Thursday, May 7, 2020

"you think you're god because you have a robe and you can put people up the god damn river for 20 years? well you're not."

let's take this fucker down a notch.

that's right, "justice" corbett - you're getting dragged to federal court by a self-represented litigant that you decided you didn't want to take seriously.

i'll see you there.

so, i watched the planet of the humans this morning...

i didn't find this "documentary", if you want to even call it that, it was really more of a mash-up, to be particularly controversial, but i didn't find it very enlightening, either. it's really just the kind of empty trash you expect from the genre. while people like al gore and bill mckibben are really not defamable at this point, so this was relatively mild as far as these things go, i was also expecting it to focus more on a degrowth or depopulation agenda based on the reviews, and it really didn't; it made the classic discursive error of articulating a problem relatively well, without even really trying to present a solution. so, now what? and, if you just have crickets, then what was the point?

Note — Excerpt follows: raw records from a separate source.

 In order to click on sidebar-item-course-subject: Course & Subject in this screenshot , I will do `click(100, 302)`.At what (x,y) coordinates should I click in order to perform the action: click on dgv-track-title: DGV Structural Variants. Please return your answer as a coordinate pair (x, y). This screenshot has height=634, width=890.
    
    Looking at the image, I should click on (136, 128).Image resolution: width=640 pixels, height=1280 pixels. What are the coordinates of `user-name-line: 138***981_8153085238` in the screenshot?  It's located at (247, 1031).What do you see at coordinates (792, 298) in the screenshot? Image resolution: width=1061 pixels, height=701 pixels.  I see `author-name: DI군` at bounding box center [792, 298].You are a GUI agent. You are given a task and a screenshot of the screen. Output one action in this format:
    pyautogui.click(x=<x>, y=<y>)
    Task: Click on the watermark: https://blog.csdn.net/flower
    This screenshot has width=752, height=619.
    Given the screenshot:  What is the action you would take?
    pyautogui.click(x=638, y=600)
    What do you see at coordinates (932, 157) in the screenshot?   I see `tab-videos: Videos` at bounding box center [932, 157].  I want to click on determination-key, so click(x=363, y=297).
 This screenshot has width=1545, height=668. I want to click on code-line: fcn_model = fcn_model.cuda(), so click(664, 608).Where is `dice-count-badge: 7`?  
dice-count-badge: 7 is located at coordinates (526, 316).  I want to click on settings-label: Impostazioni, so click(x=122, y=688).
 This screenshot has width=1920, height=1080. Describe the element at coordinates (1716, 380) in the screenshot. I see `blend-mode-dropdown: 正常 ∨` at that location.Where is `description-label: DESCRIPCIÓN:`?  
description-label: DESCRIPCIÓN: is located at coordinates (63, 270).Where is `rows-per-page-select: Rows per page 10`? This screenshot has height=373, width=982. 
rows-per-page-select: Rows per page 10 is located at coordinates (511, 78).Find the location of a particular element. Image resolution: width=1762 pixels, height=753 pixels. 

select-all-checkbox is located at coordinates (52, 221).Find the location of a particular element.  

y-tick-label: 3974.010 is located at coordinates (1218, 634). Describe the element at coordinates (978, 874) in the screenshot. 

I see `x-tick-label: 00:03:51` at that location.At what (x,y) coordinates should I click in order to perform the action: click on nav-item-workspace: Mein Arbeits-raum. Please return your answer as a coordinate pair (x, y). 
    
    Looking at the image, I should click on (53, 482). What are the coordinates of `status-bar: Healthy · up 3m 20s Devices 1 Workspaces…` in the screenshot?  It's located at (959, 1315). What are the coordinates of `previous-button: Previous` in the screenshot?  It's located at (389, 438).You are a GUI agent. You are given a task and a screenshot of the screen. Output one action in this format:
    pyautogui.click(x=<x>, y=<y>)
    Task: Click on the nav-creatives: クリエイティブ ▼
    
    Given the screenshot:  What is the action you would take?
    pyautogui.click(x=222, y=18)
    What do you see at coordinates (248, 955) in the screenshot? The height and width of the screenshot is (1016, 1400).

the film's thesis is something like this: the narrator was some kind of hippie from michigan that went up into the upper peninsula to live a thoreauvian existence, then, like thoreau, got jaded at the hypocrisy and ignorance underlying the movement defining what he did. so, now, he's lashing out at the ideology that led him astray, and the people he holds responsible for misleading him. also, we're all going to die if we don't smarten up. in the process, he ducks and weaves through all kinds of strawmen, some of which are more worthwhile to disassemble than others, without ever conceding the obvious point - sustainability implies moderation, by definition.

so, yes - if you had this idea that all we had to do was build millions of wind turbines and we'd be able to fly to the cottage on the weekends as offsets, then you weren't thinking clearly, but that has more to do with the underlying critique of capitalism than it does with anything about the environmental movement; he's certainly right to point out that there have been unrealistic expectations attached to green technology, but he's declining to point out that these critiques have been there all along, and that not many people bought into this as deeply as he seems to have.

i remember back in 2011, i met some kids at the occupy protest that wanted to go live in the woods, and were insistent on living "off the grid". they seemed to honestly think that burning wood was more sustainable, and wanted me to come with them. i couldn't believe what i was hearing; wood? no - that would be terrible. mass protest is about converting the grid, not avoiding it. but, all i got were blank stares, and i do believe they went out into the woods to live like nineteenth century colonists. let's hope they didn't shoot any indians.

as a lifelong environmentalist, myself, i've never had any desire to turn back the clocks, so i don't feel betrayed by the realization that it was a lie - i would have told you that in the first place. rather, we need to reduce energy by altering our lifestyle decisions, which means doing things like getting rid of family cars, and abolishing suburbs. i've never bought into the fantasy the narrator did; for as long as i can actually remember, i've been arguing that we need to change all of the things that the narrator thought we could keep. i'm consequently in broad agreement with the crux of the thing, even if it didn't provide me with any compelling insights.

the strawmans are consequently on both sides - he is presenting the environmental movement as promising things it has never promised, and he is presenting environmentalists as buying into promises that we've never really bought into. the critique may be valid if applied to himself, but that's just it - he should speak for himself, not pretend he's speaking for others. i know few activists that were as naive as he appears to have been.

so, yes - the future is going to need to be more efficient, but it's also going to need to utilize renewables as best as we can, and he shouldn't be suggesting otherwise. if all he really means to say is that solar panels are not a panacea and that wind turbines are not a magic bullet, then i'm hardly in disagreement with the basic point, even if i didn't feel it needed to be said. if all he meant to say was something like "there will be some place in the future for electric vehicles, but what we really need to do is get used to taking the subway" then that's a perfectly valid and reasonable position, even if he appears to be coming at it from a place of rather bizarre privilege that i'm having trouble relating to. but, we shouldn't move and shift in extremes - recognizing that solar panels are not a panacea does not rob them of all utility, and that's an error he seems to be leaning towards. he seems to want absolutes, extremes, certainties - and i guess maybe the section with the psychologist is him realizing that. he thinks like a fundamentalist; he's an extremist. we're not all like that, most of us can think dialectically, and will support moderate and pragmatic policy options.

the last thing i want to draw some attention to is degrowth, because we're kind of stuck in this; the film avoids the topic, but it leans there, so it's the inevitable next point, and i suspect there's been plenty of googling done...

if the argument is something like "we'd better drastically change our way of existing, or we're all going to die", where does degrowth leave us? these proposals would cut our population down to a few million. and, what happens to all these billons of people?

well, they die. which is what you were trying to prevent....? no?

i'm all for condoms and abortion on demand and all the other things we can do to try to reduce the growth rate, but be careful with these macabre degrowth types, who flirt with nazi implementation schemes that would wipe out 90% of us. you surely don't think you'd be chosen do you?

the reality is that growth rates in the advanced nations are slowing, or declining. the pen, here, is mightier than the sword; the best way to reduce the population is to eradicate poverty.